It's possible Parliament just quietly started the process of a Brexit reversal

Andreas Whittam Smith

The notion that Brexit might not happen after all is beginning to gain support. Sir Vince Cable, the Liberal Democrat leader, has claimed that the chances of Brexit falling through are now “maybe 20 per cent, possibly 25 per cent”.

At the weekend, he said: “The probabilities of having an exit from Brexit are rising because of the chronic weakness of the Government – the lack of ability to negotiate a satisfactory deal ... We will almost certainly be faced with a poor deal, maybe no deal at all, and I think under those circumstances, [with] large numbers of initially MPs and then the public, wanting to revisit the basic question will rise.”

Stein Ringen, visiting professor of political economy at King’s College London, made the same prediction in a blog published on 12 September: “Parliament is moving towards preventing Britain from exiting the European Union.
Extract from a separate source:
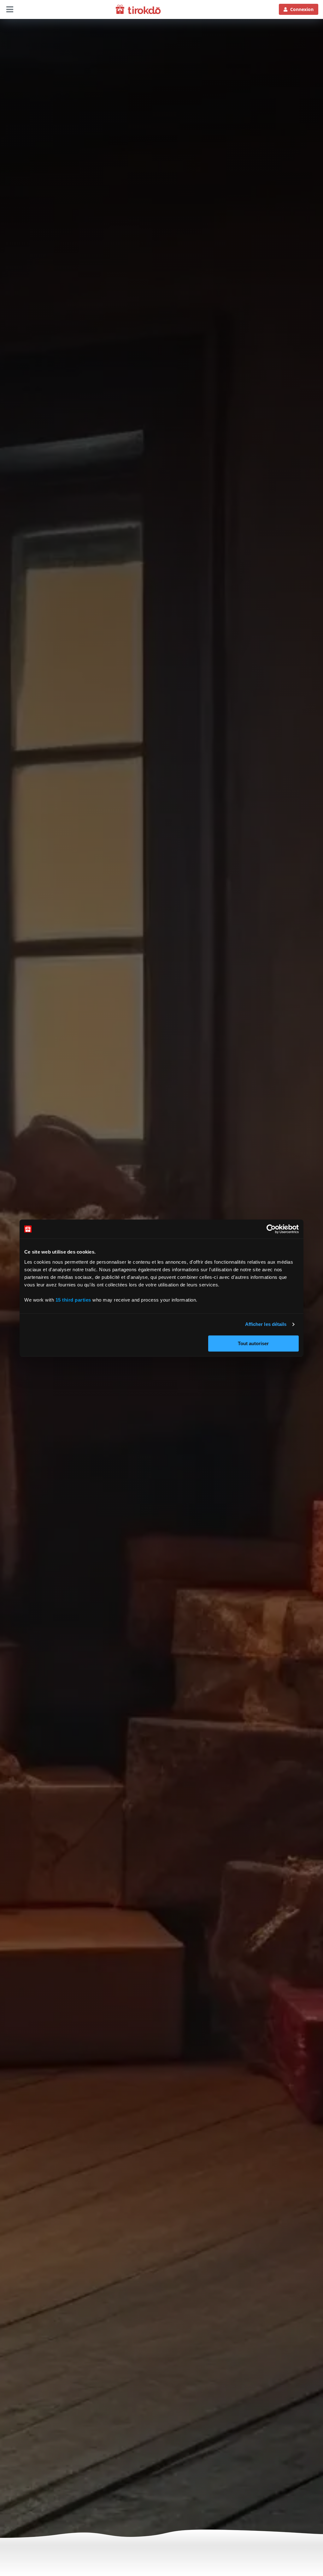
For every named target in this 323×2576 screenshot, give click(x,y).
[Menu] (10, 9)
It is not there yet, but in its lumbering, convoluted, step-by-step manner, that’s where it is heading.”

At first glance, this view received support from David Davis’s promise on Monday of enhanced scrutiny by members of Parliament. In a statement in the House of Commons, the Secretary of State for Exiting the European Union promised that Parliament will be given time to debate, scrutinise and vote on the final agreement that is struck with the European Union, and that the agreement would hold only if Parliament approved it.

Obviously worried by the direction in which Davis seemed to be going, Owen Paterson MP, who is a keen Leaver, asked for confirmation that if the House of Commons votes down the new withdrawal bill, we would still leave the EU on 29 March 2019, but without an agreement. Davies gave a one word reply: “Yes.”

So it is now my turn to be concerned. Was Davis merely indulging in an elaborate charade in the House of Commons on Monday? Was he deliberately giving an impression of consultation but not meaning a word of it?

Quite a few MPs came to that conclusion. Antoinette Sandbach said Davis’s words were “not a concession” because they gave no indication of the timing of the vote. Indeed, if it took place at the last minute, it would not give MPs the opportunity to mandate the Government to go back to the negotiating table. Nicky Morgan, the chair of the Treasury Select Committee, said the concession was one “in name only”.

Now I don’t take a cynical view of David Davis’s proposals. I believe he would rather arrive at the exit door with parliamentary approval than not. That must be sensible. It may be that after Parliament has scrutinised, debated and voted on the final agreement, it would not be the settlement for which he would personally have wished. But he seems to be saying to himself “so be it”.

Meanwhile, Parliament began today on the enormous task of debating the EU (Withdrawal) Bill, which would copy across EU rules into domestic UK law to ensure a smooth transition the day after Brexit. Because the Government has only a slim majority in the House of Commons, this arduous exercise is bound to bring pressure on the Government to make more and more concessions to its critics.

This is why former Tory leader Iain Duncan Smith warned on Monday that rebel MPs would put the future of the Government at risk if they inflicted defeats over the bill, which paves the way for Brexit. “If people keep voting against the Government on this they make the Government’s position more untenable,” he said.

Now the key concession to look for in these circumstances would be giving MPs the opportunity also to vote on the merits of the no-deal option.

That seems right, but try to imagine what would happen if the Government came to the House of Commons and said that no satisfactory Brexit deal had been struck and sought approval for crashing out, and the Commons refused. We should then have reached a state of total chaos that could only be resolved by an immediate general election or a second referendum. And that is the scenario in which Brexit might be taken off the table and we should then return to those peaceful days when the mad idea of holding a referendum hadn’t even been considered.